[Opening Dataset section]
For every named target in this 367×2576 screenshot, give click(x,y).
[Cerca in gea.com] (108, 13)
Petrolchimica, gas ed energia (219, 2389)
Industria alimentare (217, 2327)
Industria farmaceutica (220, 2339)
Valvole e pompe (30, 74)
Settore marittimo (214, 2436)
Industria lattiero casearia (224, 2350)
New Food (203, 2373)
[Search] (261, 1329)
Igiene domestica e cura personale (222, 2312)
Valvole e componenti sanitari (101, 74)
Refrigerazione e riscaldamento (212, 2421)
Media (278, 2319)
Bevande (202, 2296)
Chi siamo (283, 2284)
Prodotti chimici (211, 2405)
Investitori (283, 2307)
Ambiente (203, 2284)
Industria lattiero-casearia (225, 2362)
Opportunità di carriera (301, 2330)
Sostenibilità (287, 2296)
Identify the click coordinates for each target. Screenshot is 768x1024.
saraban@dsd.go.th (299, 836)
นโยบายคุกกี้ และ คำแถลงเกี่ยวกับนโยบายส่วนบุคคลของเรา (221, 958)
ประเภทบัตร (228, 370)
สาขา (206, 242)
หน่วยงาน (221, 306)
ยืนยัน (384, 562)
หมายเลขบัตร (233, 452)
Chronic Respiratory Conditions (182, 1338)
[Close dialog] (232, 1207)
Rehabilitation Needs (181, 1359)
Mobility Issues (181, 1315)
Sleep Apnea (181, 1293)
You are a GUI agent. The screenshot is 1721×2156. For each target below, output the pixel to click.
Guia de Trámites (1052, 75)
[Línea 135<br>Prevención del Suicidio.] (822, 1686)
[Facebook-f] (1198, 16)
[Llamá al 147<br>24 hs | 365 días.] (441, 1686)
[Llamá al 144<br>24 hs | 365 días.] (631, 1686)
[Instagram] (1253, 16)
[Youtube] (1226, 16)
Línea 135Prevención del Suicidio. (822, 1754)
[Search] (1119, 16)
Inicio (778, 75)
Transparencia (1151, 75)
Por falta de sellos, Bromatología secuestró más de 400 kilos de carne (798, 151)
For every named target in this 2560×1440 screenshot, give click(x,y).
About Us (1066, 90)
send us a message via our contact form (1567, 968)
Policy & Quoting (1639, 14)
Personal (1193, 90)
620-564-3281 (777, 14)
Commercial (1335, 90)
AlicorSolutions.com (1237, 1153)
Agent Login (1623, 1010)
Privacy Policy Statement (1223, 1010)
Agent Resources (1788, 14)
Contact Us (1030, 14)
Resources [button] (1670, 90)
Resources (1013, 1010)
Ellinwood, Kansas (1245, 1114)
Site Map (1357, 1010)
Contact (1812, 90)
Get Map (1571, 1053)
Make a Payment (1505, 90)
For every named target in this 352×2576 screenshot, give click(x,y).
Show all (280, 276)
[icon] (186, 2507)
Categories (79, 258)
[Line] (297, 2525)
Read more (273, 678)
[Closing Dataset section]
> _Work to be completed_
Could you repeat exactly the lines above from the line with "Identify the click" up to and including the line with "หมายเลขบัตร (233, 452)", and only those?

> _Response below_
Identify the click coordinates for each target. Screenshot is 768x1024.
saraban@dsd.go.th (299, 836)
นโยบายคุกกี้ และ คำแถลงเกี่ยวกับนโยบายส่วนบุคคลของเรา (221, 958)
ประเภทบัตร (228, 370)
สาขา (206, 242)
หน่วยงาน (221, 306)
ยืนยัน (384, 562)
หมายเลขบัตร (233, 452)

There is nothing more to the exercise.